Required work: Retype every entry below without any change.
***** Source data
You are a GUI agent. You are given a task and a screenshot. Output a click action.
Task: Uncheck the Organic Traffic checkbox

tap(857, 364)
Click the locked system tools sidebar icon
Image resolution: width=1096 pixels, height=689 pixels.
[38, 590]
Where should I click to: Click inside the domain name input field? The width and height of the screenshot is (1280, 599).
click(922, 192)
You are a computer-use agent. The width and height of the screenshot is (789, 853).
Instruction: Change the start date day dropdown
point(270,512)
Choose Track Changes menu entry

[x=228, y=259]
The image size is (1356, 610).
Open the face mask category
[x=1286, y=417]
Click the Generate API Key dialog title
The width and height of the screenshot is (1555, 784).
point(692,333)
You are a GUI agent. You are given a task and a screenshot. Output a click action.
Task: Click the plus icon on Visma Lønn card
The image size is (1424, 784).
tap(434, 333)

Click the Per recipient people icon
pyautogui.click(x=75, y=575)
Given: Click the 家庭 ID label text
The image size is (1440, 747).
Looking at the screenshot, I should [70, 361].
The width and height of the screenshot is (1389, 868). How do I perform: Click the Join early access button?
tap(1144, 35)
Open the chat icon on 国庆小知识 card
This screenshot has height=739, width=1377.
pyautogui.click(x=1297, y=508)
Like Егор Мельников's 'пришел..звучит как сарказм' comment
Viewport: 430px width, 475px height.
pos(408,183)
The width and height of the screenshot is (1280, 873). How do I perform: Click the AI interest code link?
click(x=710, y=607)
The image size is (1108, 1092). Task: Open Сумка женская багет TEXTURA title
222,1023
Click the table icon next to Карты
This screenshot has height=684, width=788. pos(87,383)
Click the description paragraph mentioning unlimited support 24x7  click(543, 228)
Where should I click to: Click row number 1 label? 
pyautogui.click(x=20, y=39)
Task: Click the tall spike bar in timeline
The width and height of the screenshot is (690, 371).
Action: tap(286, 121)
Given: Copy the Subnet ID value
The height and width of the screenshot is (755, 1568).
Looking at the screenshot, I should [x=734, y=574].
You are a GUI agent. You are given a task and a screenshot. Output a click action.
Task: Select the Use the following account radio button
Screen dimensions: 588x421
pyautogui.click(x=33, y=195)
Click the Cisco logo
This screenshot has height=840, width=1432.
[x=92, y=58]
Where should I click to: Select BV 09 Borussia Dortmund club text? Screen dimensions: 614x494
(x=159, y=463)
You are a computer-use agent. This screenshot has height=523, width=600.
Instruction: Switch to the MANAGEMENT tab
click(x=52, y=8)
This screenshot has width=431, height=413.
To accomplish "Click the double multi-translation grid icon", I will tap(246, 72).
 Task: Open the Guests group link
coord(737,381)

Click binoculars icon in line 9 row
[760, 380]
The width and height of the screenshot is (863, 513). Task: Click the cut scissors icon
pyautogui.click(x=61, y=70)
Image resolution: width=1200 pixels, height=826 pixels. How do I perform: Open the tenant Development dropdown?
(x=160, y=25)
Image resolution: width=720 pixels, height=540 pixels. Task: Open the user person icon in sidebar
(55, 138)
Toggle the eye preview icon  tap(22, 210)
**********
Response area:
You are a GUI agent. You are given a task and a screenshot. Output a click action.
Task: Uncheck the Organic Traffic checkbox

tap(857, 364)
Click the locked system tools sidebar icon
Image resolution: width=1096 pixels, height=689 pixels.
[38, 590]
Where should I click to: Click inside the domain name input field? The width and height of the screenshot is (1280, 599).
click(922, 192)
You are a computer-use agent. The width and height of the screenshot is (789, 853).
Instruction: Change the start date day dropdown
point(270,512)
Choose Track Changes menu entry

[x=228, y=259]
The image size is (1356, 610).
Open the face mask category
[x=1286, y=417]
Click the Generate API Key dialog title
The width and height of the screenshot is (1555, 784).
point(692,333)
You are a GUI agent. You are given a task and a screenshot. Output a click action.
Task: Click the plus icon on Visma Lønn card
The image size is (1424, 784).
tap(434, 333)

Click the Per recipient people icon
pyautogui.click(x=75, y=575)
Given: Click the 家庭 ID label text
The image size is (1440, 747).
Looking at the screenshot, I should [70, 361].
The width and height of the screenshot is (1389, 868). How do I perform: Click the Join early access button?
tap(1144, 35)
Open the chat icon on 国庆小知识 card
This screenshot has height=739, width=1377.
pyautogui.click(x=1297, y=508)
Like Егор Мельников's 'пришел..звучит как сарказм' comment
Viewport: 430px width, 475px height.
pos(408,183)
The width and height of the screenshot is (1280, 873). How do I perform: Click the AI interest code link?
click(x=710, y=607)
The image size is (1108, 1092). Task: Open Сумка женская багет TEXTURA title
222,1023
Click the table icon next to Карты
This screenshot has height=684, width=788. pos(87,383)
Click the description paragraph mentioning unlimited support 24x7  click(543, 228)
Where should I click to: Click row number 1 label? 
pyautogui.click(x=20, y=39)
Task: Click the tall spike bar in timeline
The width and height of the screenshot is (690, 371).
Action: tap(286, 121)
Given: Copy the Subnet ID value
The height and width of the screenshot is (755, 1568).
Looking at the screenshot, I should [x=734, y=574].
You are a GUI agent. You are given a task and a screenshot. Output a click action.
Task: Select the Use the following account radio button
Screen dimensions: 588x421
pyautogui.click(x=33, y=195)
Click the Cisco logo
This screenshot has height=840, width=1432.
[x=92, y=58]
Where should I click to: Select BV 09 Borussia Dortmund club text? Screen dimensions: 614x494
(x=159, y=463)
You are a computer-use agent. This screenshot has height=523, width=600.
Instruction: Switch to the MANAGEMENT tab
click(x=52, y=8)
This screenshot has width=431, height=413.
To accomplish "Click the double multi-translation grid icon", I will tap(246, 72).
 Task: Open the Guests group link
coord(737,381)

Click binoculars icon in line 9 row
[760, 380]
The width and height of the screenshot is (863, 513). Task: Click the cut scissors icon
pyautogui.click(x=61, y=70)
Image resolution: width=1200 pixels, height=826 pixels. How do I perform: Open the tenant Development dropdown?
(x=160, y=25)
Image resolution: width=720 pixels, height=540 pixels. Task: Open the user person icon in sidebar
(55, 138)
Toggle the eye preview icon  tap(22, 210)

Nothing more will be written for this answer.